Your task is to restate exactly the lines from the one holding "1568x739 pixels. How" to the end of the entries below, inclusive.

= Beginning of Section =

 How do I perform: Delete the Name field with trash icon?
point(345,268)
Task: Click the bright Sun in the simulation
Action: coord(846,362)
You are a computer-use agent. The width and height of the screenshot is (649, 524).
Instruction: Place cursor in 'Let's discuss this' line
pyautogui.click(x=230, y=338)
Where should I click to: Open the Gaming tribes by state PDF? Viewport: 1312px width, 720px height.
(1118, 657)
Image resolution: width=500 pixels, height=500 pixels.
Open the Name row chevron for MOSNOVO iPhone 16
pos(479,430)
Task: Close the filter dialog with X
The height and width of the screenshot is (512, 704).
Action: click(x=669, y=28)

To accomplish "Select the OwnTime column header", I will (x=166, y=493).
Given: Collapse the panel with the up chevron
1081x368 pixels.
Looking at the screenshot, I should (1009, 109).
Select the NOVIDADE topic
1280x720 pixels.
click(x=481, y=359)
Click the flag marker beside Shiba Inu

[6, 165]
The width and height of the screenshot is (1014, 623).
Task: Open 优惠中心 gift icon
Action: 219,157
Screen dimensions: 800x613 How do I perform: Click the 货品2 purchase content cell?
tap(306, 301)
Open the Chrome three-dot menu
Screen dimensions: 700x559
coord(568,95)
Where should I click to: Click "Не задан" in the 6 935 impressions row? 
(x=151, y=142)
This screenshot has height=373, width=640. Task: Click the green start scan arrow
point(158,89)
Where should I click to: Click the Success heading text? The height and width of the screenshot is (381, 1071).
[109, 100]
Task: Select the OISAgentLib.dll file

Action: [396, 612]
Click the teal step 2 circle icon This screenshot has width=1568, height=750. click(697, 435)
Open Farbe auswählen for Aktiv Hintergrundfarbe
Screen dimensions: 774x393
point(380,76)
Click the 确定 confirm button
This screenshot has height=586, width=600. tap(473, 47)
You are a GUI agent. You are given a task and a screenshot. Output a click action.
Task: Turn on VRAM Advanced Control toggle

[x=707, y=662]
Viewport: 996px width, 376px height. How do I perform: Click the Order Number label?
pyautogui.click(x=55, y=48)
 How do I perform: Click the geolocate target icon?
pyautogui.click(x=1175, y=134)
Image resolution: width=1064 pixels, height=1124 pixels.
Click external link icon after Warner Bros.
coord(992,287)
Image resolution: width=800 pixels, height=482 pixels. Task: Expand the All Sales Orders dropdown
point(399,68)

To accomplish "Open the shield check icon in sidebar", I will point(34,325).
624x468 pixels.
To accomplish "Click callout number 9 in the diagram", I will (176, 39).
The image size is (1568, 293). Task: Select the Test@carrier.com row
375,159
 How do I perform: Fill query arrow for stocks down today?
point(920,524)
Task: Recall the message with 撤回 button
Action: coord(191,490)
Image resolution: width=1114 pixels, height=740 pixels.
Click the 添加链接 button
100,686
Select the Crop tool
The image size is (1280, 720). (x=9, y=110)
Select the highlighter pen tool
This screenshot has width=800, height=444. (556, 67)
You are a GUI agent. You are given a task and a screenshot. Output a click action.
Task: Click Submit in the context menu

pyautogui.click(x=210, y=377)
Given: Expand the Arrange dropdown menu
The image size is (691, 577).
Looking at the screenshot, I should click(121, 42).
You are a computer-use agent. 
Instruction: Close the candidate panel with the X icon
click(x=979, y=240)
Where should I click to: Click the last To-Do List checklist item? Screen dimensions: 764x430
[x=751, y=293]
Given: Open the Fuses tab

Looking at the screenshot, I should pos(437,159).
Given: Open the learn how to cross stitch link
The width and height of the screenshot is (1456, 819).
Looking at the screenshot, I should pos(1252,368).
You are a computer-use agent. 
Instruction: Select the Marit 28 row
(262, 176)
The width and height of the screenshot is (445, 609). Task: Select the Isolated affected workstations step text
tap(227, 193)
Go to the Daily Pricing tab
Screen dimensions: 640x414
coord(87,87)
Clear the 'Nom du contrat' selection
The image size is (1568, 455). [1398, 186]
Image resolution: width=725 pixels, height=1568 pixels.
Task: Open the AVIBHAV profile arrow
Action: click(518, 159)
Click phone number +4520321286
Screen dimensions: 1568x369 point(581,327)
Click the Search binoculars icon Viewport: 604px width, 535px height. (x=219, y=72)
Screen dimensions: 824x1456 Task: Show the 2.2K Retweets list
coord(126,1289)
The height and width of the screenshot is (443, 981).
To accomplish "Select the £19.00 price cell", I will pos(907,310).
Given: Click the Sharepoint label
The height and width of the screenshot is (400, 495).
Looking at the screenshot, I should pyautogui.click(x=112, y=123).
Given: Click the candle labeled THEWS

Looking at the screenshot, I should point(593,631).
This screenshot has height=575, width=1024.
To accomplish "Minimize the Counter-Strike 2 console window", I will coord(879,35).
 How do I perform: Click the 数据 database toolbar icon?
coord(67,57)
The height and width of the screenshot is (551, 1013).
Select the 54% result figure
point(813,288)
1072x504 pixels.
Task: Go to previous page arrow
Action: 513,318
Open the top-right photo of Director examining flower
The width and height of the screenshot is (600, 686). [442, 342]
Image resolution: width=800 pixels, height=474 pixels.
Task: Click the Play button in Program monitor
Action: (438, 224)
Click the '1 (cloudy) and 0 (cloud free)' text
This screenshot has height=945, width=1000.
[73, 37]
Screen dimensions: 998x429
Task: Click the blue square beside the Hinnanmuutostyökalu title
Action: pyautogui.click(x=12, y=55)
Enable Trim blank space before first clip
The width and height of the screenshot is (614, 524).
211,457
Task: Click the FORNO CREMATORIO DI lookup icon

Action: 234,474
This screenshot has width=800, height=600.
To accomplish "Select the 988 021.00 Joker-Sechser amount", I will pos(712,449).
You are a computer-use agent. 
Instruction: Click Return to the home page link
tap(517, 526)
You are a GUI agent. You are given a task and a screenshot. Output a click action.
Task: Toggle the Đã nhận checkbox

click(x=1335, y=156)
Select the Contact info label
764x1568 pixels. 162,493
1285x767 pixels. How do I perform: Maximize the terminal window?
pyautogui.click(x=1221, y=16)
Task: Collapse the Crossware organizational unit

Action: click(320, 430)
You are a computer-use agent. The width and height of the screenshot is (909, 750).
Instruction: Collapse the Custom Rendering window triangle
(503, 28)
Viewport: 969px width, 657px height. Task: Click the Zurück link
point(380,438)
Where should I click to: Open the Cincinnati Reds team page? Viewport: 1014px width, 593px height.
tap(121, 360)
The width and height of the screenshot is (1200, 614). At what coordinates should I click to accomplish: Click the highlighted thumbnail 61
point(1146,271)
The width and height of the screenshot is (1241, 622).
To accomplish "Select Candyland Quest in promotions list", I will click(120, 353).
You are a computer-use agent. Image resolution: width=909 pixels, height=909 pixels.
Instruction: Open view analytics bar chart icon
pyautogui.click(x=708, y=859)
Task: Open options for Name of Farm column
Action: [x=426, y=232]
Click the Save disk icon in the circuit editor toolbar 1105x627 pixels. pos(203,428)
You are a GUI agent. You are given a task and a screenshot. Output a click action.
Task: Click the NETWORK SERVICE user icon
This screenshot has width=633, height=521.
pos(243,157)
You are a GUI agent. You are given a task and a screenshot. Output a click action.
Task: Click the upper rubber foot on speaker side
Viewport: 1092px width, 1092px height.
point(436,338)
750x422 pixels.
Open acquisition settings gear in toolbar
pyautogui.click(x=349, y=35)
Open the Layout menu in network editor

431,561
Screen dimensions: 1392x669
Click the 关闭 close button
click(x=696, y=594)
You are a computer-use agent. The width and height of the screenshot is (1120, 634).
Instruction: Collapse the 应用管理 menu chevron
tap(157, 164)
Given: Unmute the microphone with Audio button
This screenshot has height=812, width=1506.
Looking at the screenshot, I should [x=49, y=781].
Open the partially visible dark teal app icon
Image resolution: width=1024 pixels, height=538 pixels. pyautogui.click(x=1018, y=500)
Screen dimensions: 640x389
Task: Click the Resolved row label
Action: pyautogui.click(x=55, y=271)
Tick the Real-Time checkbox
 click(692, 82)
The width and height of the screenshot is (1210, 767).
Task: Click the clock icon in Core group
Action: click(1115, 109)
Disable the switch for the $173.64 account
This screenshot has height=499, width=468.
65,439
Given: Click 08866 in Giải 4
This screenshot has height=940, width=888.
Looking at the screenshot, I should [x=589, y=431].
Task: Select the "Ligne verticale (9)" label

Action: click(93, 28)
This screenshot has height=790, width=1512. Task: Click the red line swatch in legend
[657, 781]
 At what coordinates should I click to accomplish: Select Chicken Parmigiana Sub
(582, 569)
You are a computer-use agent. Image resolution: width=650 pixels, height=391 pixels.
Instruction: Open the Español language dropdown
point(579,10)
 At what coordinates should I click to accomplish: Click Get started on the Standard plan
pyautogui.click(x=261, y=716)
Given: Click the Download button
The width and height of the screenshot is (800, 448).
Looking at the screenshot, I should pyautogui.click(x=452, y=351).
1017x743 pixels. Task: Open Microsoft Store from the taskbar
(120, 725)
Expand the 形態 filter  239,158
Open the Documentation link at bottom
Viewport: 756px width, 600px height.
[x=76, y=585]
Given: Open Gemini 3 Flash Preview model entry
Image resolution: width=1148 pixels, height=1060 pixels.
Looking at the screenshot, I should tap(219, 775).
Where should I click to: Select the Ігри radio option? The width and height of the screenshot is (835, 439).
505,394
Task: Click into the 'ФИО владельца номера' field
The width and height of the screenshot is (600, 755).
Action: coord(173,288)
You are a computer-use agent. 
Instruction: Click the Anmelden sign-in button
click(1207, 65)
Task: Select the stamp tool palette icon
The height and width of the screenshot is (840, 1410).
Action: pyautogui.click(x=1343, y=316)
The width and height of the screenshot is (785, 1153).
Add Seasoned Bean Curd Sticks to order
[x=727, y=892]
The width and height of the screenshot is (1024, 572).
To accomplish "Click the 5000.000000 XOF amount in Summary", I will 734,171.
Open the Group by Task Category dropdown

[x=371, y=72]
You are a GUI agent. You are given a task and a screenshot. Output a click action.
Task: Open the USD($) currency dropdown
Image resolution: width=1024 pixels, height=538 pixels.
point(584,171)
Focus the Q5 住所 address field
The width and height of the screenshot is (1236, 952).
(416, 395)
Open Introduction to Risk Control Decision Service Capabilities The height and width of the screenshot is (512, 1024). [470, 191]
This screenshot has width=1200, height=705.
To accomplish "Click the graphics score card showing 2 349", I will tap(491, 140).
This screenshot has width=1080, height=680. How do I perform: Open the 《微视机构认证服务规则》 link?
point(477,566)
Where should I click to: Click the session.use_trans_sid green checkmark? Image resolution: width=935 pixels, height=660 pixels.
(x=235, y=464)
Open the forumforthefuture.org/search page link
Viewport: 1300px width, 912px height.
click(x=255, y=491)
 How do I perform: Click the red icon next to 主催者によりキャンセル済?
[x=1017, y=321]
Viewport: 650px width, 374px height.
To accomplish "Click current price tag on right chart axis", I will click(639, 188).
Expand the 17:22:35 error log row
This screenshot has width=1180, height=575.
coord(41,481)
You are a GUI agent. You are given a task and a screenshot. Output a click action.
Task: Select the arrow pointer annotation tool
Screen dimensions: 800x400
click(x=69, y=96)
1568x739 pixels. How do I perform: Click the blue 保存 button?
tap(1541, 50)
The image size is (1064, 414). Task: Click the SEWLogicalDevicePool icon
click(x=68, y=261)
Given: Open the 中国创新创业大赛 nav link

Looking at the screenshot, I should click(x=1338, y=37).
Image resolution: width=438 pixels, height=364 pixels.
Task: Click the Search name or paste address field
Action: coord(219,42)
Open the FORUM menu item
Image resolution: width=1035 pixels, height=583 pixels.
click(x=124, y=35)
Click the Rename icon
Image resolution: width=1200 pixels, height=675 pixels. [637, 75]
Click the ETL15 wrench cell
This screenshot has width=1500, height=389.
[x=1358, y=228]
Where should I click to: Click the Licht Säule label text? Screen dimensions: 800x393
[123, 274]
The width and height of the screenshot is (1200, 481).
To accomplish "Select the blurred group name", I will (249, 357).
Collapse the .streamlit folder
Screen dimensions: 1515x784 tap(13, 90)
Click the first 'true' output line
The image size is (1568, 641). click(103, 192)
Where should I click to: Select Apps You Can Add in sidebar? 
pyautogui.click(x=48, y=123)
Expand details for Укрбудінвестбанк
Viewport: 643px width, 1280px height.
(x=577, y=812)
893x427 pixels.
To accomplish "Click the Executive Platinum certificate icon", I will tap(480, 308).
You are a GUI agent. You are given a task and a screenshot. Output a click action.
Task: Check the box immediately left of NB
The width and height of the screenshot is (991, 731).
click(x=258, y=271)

= End of Section =

> **Exercise result**:
1568x739 pixels. How do I perform: Click the blue 保存 button?
tap(1541, 50)
The image size is (1064, 414). Task: Click the SEWLogicalDevicePool icon
click(x=68, y=261)
Given: Open the 中国创新创业大赛 nav link

Looking at the screenshot, I should click(x=1338, y=37).
Image resolution: width=438 pixels, height=364 pixels.
Task: Click the Search name or paste address field
Action: coord(219,42)
Open the FORUM menu item
Image resolution: width=1035 pixels, height=583 pixels.
click(x=124, y=35)
Click the Rename icon
Image resolution: width=1200 pixels, height=675 pixels. [637, 75]
Click the ETL15 wrench cell
This screenshot has width=1500, height=389.
[x=1358, y=228]
Where should I click to: Click the Licht Säule label text? Screen dimensions: 800x393
[123, 274]
The width and height of the screenshot is (1200, 481).
To accomplish "Select the blurred group name", I will (249, 357).
Collapse the .streamlit folder
Screen dimensions: 1515x784 tap(13, 90)
Click the first 'true' output line
The image size is (1568, 641). click(103, 192)
Where should I click to: Select Apps You Can Add in sidebar? 
pyautogui.click(x=48, y=123)
Expand details for Укрбудінвестбанк
Viewport: 643px width, 1280px height.
(x=577, y=812)
893x427 pixels.
To accomplish "Click the Executive Platinum certificate icon", I will tap(480, 308).
You are a GUI agent. You are given a task and a screenshot. Output a click action.
Task: Check the box immediately left of NB
The width and height of the screenshot is (991, 731).
click(x=258, y=271)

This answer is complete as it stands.